How to Snack Smartly
Think you can’t snack while watching your weight? Think again. If you do it right, snacking can actually help you reach your weight loss goals and increase your metabolism. Here’s how.
Everyone loves a good snack, but for weight-watchers, it’s a treat they have to sacrifice. But that’s one of the biggest misconceptions about snacking. Snacking won’t make you fat, as long as you do it right. In fact, doctors recommend snacking lightly throughout the day instead of eating three large meals. Because you never go hungry, healthy snacking can help you keep your diet on track and even boost your metabolism.
The first step to healthy snacking is knowing your choices. Chips and soda aren’t the only snack foods around. Once you know where to find healthy alternatives, getting them comes naturally. Here are ten other tips to help you snack smartly.
1. Make little replacements. Like mayonnaise on your sandwich? Try mustard or cottage cheese—you’ll save around 70 calories. Better yet, skip the condiment and slash 100 calories off your snack. It may not seem like much, but these little savings add up over the week.
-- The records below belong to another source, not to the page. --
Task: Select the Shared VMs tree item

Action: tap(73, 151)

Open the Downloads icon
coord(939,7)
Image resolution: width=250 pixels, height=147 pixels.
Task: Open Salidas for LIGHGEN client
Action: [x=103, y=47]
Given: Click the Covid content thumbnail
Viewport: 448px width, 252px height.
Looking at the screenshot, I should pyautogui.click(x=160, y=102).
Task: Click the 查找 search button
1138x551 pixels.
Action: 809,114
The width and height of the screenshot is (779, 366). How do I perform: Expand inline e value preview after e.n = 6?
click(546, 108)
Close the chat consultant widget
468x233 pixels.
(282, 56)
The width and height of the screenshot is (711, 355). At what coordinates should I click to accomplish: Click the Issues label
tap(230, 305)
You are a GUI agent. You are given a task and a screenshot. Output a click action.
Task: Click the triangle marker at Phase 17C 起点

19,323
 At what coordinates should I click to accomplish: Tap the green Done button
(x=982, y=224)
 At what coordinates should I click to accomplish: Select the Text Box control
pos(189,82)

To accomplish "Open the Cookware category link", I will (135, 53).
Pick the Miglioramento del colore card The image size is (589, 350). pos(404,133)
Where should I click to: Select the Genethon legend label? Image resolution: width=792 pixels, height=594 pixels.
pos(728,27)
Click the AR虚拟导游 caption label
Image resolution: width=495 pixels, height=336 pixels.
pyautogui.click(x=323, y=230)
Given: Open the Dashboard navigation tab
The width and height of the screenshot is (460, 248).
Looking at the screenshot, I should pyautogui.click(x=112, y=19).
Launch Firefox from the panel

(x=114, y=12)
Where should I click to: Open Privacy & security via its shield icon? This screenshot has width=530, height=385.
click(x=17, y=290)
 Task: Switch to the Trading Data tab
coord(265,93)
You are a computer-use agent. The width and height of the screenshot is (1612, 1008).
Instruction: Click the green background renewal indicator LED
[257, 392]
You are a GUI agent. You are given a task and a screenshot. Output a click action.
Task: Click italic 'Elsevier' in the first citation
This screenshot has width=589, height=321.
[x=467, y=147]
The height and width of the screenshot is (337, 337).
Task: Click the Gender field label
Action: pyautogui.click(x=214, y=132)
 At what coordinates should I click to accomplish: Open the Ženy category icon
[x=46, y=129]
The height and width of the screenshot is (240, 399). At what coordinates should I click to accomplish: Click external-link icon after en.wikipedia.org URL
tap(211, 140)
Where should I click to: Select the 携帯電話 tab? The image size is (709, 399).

You can also try a plain bagel instead of filled doughnuts, fruit juice instead of soda, and light tea instead of your usual morning latte.
2. Go natural. Many snack foods are so processed that they’re hardly even food. Most potato chips are loaded with salt and flavorings, and sodas pack up to 12 tablespoons of sugar per can! Besides, they’re hardly even filling. Next time you have a craving, grab some fruit from your table. Fruits and vegetables are high in fiber, so they fill you up fast while packing only half the calories.
3. Snack all day. Instead of sitting down for breakfast, lunch and dinner, spread out your food into little snacks throughout the day. Eating three big meals will cause your energy to spike and then quickly go back down, leaving you lethargic until your next meal. By spreading them out, your energy levels stay the same, and you won’t be tempted to snack heavily in between meals. Go for five to six light snacks a day.
4. Know when you’re hungry and when you’re full. Snack only when you’re hungry, but don’t wait until your stomach is growling. It’s better to munch when you’re slightly hungry than to pig out when you’re starving. Likewise, know when to stop: at the end of a snack, you should feel comfortably full, but not bursting. Eat slowly and take smaller bites—this will give your brain time to realize that you’re full.
5. Plan your snacks. Take a few minutes to make a meal plan for the week. Since you know what you’re having, you don’t grab the first thing you see on the shelf. Plan for variety: alternate salty snacks with sweet, or switch between light and heavy meals. This will prevent those unexpected cravings that cause you to snack when you shouldn’t.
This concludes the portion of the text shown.